Start of Excerpt

Charges filed in six cold cases after Orange County clears sexual assault kit backlog: "We fulfilled a promise to every victim"
Orange County authorities have cleared a backlog of untested sexual assault kits going back decades and the results led to the filing of charges in six cold cases, the district attorney's office announced Tuesday.
After a survey of backlogged kits, some 1,700 were tested by the county's crime lab and an outside lab under the DA's Orange County Sexual Assault Forensic Endeavor program, also known as OC SAFE, the district attorney's office said in a statement.
The kits were collected by various law enforcement agencies in the county, with the oldest dating back to 1977, said Kimberly Edds, a spokesperson for the DA's office.
The survey didn't include about two dozen kits collected by the county Sheriff's Department that are currently being tested, Edds said.
The OC SAFE program began in 2016. Testing was funded by about $2 million in state and federal funds, and the last kit was tested on Friday, the DA's office said.
"Every one of these untested sexual assault kits represents a victim who deserves justice," District Attorney Todd Spitzer said in the statement. "By clearing the backlog, we fulfilled a promise to every victim of sexual assault that the Orange County District Attorney's Office will never stop fighting for victims and we will never stop fighting for justice."
The testing resulted in hundreds of new DNA profiles being uploaded to law enforcement databases in the county and to the filing of criminal charges in six cold cases.

End of Excerpt

▶ [What you need to do]
**1)** According to the article on the Orange County sexual assault kit backlog, what year does the oldest kit date back to?
**2)** Carry on the article about the Orange County sexual assault kit backlog from its final sentence.
The listing after this article was taken from a different source.

Start of Given data

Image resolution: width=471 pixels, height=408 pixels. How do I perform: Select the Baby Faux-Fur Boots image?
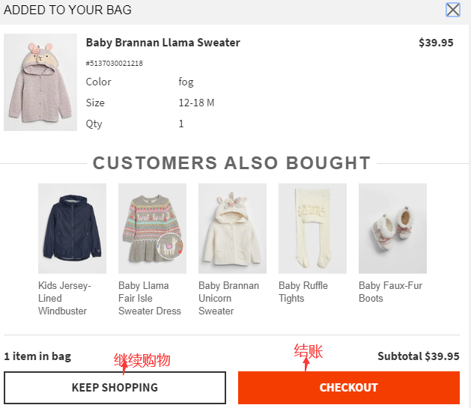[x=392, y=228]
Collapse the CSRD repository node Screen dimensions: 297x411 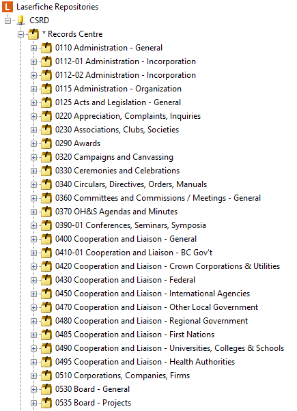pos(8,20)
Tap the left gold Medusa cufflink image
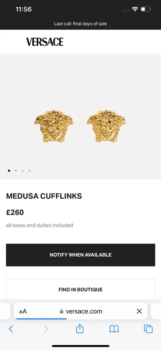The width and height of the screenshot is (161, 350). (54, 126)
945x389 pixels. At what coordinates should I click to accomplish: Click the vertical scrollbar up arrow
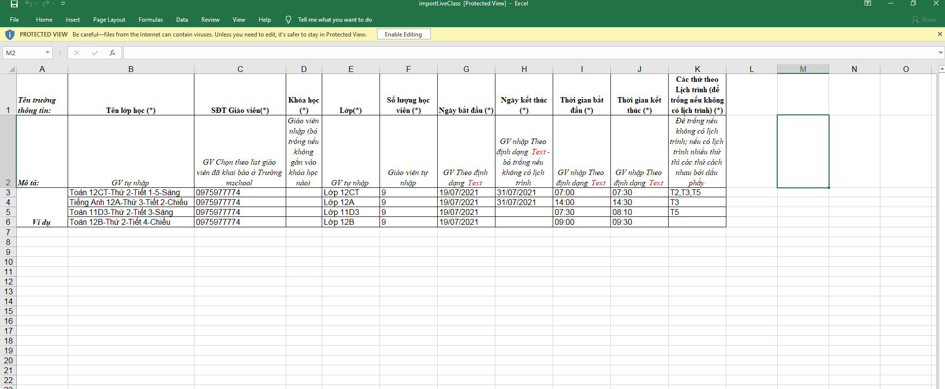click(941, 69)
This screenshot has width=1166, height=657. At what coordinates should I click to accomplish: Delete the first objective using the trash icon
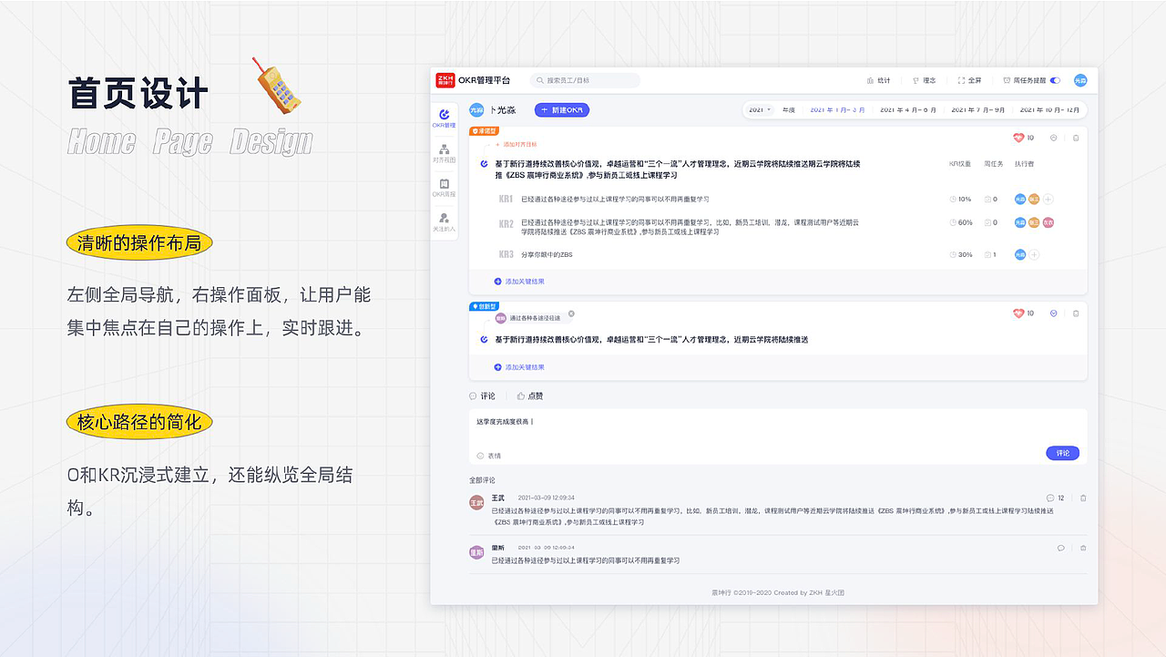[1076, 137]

End of Given data

▶ [Solved tasks]
**1)** 1977

**2)**
One case involved a woman who was raped at gunpoint in 1993 in Stanton by a man who pretended to be a police officer, authorities said. The woman was raped in a car while on a date with another man. The couple also were robbed of their credit cards, cash, and driver's licenses, and their car was stolen.
"[The suspect] told the couple he knew their addresses from the licenses, and he would kill them if they reported him," the DA said in a statement.
DNA from the rape kit led to a suspect, Michael Ray Armijo, who was convicted last year of two felony counts of kidnap to commit robbery with enhancements for personal use of a firearm. The DA's office said Armijo couldn't be charged with rape because the statute of limitations had expired but he was given the maximum possible sentence of 24 years to life in state prison.
Last month, an initiative by a Massachusetts district attorney to clear a backlog of more than 1,100 untested rape kits from his jurisdiction resulted in an indictment in a 2010 sexual assault.